JOB – Como a distribuição lida com a relação entre autopeça original e paralelo?
FR – A maior parte dos distribuidores trabalha com peças de qualidade assegurada e que são fornecidas pelos mesmos fabricantes das peças originais. Então a gente não considera essa peça paralela. Considera original. Não é genuína com a marca da montadora, mas é original porque é o mesmo provedor. E tem alguns que não são provedores da montadora, mas tem qualidade assegurada.
JOB – E as importadas?
FR – Hoje entram coisas importadas que são arriscadas. O ideal é que houvesse uma normatização, sancionada pelo Inmetro. Assim a qualidade estaria assegurada. Quem fornece equipamento original, normalmente tem maior facilidade de vender.

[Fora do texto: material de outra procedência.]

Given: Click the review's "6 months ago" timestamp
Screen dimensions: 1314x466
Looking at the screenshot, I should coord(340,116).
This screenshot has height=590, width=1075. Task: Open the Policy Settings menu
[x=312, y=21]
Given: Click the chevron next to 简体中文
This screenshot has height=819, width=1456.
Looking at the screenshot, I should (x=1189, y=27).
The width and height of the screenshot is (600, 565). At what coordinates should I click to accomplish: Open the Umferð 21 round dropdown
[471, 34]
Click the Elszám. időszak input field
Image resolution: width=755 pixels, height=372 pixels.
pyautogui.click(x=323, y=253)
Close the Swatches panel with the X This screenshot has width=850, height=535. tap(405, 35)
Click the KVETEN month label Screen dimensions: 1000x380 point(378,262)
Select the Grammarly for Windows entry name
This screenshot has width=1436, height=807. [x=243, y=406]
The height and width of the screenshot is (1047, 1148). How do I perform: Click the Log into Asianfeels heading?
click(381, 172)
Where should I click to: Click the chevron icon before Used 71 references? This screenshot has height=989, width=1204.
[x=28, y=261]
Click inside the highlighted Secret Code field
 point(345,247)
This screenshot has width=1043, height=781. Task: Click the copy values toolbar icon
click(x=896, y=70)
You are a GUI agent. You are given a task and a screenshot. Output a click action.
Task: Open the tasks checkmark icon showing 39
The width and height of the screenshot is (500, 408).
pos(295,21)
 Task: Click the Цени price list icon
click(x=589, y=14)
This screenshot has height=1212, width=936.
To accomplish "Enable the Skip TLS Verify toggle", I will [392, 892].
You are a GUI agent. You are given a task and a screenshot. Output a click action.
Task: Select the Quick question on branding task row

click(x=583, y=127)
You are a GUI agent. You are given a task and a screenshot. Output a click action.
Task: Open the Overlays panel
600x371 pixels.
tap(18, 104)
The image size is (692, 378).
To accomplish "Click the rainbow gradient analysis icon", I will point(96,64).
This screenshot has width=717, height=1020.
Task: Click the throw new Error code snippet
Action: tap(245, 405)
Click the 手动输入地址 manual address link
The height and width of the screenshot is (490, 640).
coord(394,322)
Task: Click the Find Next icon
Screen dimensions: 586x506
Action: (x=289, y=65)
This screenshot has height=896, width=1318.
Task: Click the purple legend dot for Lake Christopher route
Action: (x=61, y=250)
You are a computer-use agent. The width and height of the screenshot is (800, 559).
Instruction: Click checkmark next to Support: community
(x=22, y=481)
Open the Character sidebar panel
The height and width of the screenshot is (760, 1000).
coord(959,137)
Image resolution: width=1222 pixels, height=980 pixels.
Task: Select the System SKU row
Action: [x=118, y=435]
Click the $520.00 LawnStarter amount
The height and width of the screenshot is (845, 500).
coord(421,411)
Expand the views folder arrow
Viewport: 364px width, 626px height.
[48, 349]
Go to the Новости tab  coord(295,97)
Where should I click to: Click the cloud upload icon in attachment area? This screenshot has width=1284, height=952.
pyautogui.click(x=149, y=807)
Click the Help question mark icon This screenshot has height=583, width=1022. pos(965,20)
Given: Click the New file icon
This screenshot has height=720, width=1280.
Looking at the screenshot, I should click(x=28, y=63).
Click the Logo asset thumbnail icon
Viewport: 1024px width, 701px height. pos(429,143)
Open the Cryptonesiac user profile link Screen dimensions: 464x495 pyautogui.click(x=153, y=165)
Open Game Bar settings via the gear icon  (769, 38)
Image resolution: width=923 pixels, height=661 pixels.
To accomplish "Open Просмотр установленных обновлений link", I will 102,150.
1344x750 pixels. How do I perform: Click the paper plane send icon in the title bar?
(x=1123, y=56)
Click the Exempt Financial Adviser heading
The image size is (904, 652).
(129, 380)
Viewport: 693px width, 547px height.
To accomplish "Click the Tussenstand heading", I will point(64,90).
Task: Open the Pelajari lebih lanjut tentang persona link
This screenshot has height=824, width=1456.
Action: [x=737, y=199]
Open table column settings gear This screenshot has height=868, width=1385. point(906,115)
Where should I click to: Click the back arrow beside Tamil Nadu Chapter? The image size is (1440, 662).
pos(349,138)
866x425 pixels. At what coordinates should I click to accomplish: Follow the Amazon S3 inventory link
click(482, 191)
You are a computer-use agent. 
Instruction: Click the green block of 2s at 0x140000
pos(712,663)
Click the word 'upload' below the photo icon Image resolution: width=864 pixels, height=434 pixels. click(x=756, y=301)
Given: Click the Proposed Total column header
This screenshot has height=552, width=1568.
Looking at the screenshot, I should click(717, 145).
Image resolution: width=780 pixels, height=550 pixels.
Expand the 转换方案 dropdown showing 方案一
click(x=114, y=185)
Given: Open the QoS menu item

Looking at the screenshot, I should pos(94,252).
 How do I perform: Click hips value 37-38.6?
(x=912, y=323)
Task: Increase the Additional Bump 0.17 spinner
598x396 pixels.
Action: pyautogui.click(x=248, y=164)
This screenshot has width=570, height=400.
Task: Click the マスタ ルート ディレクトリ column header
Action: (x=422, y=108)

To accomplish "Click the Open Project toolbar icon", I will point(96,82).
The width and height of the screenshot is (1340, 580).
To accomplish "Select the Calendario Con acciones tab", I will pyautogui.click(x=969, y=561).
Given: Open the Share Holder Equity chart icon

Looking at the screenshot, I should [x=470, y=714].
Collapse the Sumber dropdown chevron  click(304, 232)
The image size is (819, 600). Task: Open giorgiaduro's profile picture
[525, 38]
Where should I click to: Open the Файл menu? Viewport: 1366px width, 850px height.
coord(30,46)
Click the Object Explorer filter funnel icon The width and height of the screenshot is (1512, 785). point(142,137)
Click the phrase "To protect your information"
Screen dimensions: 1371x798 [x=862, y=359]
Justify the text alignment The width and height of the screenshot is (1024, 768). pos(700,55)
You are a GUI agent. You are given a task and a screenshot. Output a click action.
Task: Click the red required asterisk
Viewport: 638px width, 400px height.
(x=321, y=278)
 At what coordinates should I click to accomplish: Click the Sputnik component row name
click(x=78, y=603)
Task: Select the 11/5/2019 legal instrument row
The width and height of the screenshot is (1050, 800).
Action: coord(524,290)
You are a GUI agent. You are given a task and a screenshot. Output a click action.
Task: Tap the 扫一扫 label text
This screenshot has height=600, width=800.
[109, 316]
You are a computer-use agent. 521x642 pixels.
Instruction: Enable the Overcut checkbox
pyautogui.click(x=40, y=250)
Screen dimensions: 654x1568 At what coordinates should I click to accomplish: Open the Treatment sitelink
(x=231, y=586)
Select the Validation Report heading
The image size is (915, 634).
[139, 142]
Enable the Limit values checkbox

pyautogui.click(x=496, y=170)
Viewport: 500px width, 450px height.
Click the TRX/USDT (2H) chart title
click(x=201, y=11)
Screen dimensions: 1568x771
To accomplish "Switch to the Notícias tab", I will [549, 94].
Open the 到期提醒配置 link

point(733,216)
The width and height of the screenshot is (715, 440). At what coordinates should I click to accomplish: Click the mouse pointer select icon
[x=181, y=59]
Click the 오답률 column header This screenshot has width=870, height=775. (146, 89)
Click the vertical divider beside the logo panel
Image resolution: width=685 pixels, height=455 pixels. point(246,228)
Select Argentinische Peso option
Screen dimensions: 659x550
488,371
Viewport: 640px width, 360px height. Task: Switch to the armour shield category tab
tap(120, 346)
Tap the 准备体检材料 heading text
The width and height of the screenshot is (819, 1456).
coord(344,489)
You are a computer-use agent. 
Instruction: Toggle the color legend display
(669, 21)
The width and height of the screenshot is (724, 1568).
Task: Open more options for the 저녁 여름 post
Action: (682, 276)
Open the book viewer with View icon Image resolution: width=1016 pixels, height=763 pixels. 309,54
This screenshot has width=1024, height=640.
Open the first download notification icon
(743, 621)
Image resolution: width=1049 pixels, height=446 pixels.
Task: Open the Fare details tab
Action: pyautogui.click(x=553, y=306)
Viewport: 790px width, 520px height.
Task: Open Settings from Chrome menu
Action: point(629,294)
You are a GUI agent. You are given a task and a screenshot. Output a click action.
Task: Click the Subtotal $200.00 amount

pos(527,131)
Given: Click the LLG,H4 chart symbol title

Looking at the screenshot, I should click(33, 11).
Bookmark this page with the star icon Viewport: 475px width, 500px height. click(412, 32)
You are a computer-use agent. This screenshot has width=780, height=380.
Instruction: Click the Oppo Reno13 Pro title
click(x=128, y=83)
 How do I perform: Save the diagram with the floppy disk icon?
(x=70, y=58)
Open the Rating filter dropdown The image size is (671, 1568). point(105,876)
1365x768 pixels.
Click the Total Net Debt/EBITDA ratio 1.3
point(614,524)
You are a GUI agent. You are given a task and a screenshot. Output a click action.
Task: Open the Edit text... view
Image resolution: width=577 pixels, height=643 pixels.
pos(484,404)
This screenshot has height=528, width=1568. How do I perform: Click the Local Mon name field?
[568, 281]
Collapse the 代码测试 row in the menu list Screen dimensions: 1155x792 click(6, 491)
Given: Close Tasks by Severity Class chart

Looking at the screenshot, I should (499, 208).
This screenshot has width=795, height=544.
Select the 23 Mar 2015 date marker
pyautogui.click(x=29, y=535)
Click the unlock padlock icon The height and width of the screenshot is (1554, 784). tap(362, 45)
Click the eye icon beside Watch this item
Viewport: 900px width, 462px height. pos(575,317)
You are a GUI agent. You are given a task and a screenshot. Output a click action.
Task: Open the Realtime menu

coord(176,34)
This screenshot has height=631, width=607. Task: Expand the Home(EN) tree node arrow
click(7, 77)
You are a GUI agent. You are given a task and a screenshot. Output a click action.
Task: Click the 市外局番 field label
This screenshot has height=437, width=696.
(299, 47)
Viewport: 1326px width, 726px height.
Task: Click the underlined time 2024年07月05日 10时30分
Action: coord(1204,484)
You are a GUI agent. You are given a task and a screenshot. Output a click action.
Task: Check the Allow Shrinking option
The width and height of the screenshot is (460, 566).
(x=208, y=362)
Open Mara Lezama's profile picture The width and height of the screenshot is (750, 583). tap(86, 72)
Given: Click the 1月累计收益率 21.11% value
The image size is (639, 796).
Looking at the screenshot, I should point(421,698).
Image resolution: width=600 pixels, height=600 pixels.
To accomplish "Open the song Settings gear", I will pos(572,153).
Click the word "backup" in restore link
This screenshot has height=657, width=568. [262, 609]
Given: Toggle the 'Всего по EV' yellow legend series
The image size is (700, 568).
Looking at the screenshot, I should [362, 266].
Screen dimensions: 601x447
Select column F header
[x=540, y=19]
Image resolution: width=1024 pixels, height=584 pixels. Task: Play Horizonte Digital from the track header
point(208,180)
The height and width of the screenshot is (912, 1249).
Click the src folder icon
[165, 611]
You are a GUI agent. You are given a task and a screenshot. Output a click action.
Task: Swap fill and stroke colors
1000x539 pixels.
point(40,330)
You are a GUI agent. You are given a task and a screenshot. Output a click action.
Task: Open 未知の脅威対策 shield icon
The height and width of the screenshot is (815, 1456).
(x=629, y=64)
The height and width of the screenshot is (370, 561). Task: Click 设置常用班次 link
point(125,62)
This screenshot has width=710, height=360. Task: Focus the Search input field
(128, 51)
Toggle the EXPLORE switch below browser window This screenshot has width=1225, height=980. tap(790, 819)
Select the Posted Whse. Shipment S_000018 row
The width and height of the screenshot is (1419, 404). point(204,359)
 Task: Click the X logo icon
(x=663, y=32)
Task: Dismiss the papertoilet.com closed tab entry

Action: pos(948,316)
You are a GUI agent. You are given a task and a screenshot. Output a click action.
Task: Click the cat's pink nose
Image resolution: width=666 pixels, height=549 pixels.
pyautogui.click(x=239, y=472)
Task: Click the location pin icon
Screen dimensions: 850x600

JOB – Qual a opinião da Andpap sobre redes como a Âncora?
FR – Não temos nada contra. Dizer se é bom ou não, são eles que têm de avaliar. Há direitos e deveres. Às vezes eu gostaria de trabalhar com outras marcas aqui, mas não faço porque tenho deveres com a que represento. Provavelmente, os associados da Rede Âncora também tenham esses problemas e alguns estejam se perguntando se vale ou não. A princípio, tudo parece maravilhoso. Depois tem o dia-a-dia para ser trabalhado.